Inutilmente deixei as
janelas abertas, as janelas só me mostraram paisagens irreais, não
as verdadeiras como as que eu vi, quando tranquei todas as janelas.
Desta forma é que me sinto hoje, como me senti ontem e por certo me
sentirei amanhã, com estas nuvens nos olhos me turvando a visão, me
levando a um mundo de treva (sou grato por não enxergar tudo) e me
obrigando a visualizar pontos escuros, reais, em meio à luminosidade
que me veda os sentidos e me falseia a realidade.
Sempre imaginei não ter
medo da morte, na verdade minha morte nunca me assustou. O que me
assusta (e este pensamento me causa medo) é o fim do velório e
aquele calafrio que sentiria, enquanto me levam para o túmulo. Não
gostaria de ser enterrado à beira do crepúsculo, deixado a sós no
silêncio da noite. Talvez eu chorasse de medo ou de profunda
angústia. Não, não me deixem...
Coragem! Sinto que é
preciso coragem para assumir que sinto medo. Não gosto de sentir
medo, mas odeio mentir para mim mesmo. Sou vulnerável e transparente
às perdas, só o medo é perpétuo. Talvez me velem no estilo da
pós-modernidade. Não sei ao certo se me deixarão estático, a sós na
noite, de portas fechadas até o alvorecer, quando voltarão aos
poucos com suas lágrimas lavadas do banho da manhã.
Acredito no céu e no
inferno. Se eu morrer num momento feliz, deixo o céu pelo inferno da
morte.

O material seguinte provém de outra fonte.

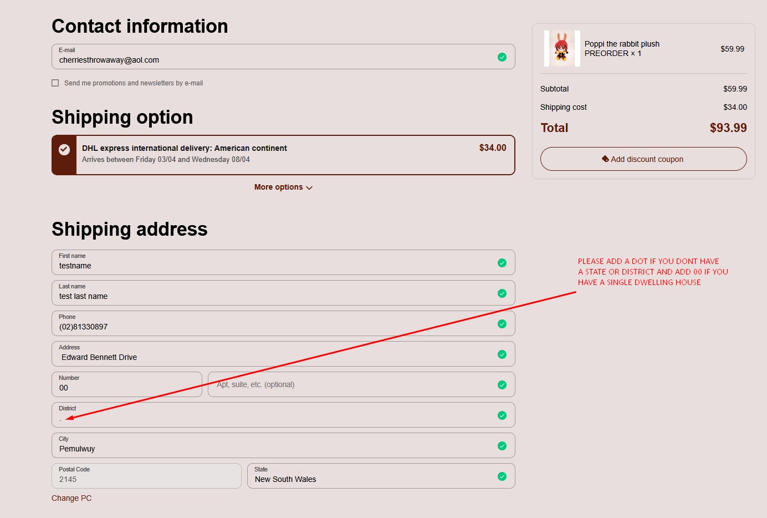Click the green checkmark in E-mail field
Image resolution: width=767 pixels, height=518 pixels.
502,57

Se a vida, ao morrer, tiver perdido o sentido, que bom que
venha o céu do sono eterno.
Sei que ao me deixarem,
entre o crepúsculo e a noite, a sós na escuridão de minha cova
tapada, começarei a sentir saudades das coisas pequenas, como do
caldo denso da sopa que estarão tomando agora, em silêncio
obsequioso. Pena que eu não possa trazer comigo os romances de
Machado, os poemas de Drummond e os Noturnos de Chopin. Mas me
contento com a cantata noturna dos grilos e o acorde dos ventos nos
ciprestes. Não estou sozinho.
Quando morrer,
compreenderei a solidão dos vivos. A solidão da morte é coisa
natural, talvez nunca questionada. A solidão dos vivos gera muita
coisa inútil, até mesmo teses de pós-graduação. Lembro-me que, em
vida, eu olhava um dia para o tapete grosso da sala e pensava no que
estaria sob as entranhas de suas felpas. Não preciso mais pensar
nisto, é preciso morrer para saber que não há nada por baixo dos
tapetes.
O Ser e o Nada.
Refletia muito sobre isso e só agora compreendo que o Ser é nada,
que o Nada é o próprio Ser que só reflete o zero da existência. Aqui
enxergo isso claramente. Aqui dentro, chego a entender os antigos,
que refletiam mais intensamente à luz da lamparina. Acho que viam
Deus mergulhado no escuro da sala e no brilho das ideias e dos
sentimentos.
Sei que morremos
indizivelmente sós e isso me assusta. Assusta-me, também, pensar na
solidão de minha companheira, quando me deixar na calada da noite e
se afastar em passos lentos e cansados. Algumas coisas, aqui,
consolam e amenizam a solidão. Não tenho de ir ao Banco, atulhado de
papéis e seus códigos de barras. Minha cova só tem um número,
legível, à moda antiga.
Só agora, aqui, percebo
a perda de tempo em querer saber como seria minha morte. Nunca
saberia, como nunca soube. Quando a gente morre, nem sabe que
morreu. Se nasci com a certeza da morte, aqui dentro poderei ter a
certeza da vida? Aqui dentro, medito sobre os que deixei. Não
estarão abrindo cartas de pêsames ou telegramas de condolências.
Manifestações de solidariedade, mesmo que fingidas, só por e-mails.
Rápidos e descartáveis. Sentimentos virtuais.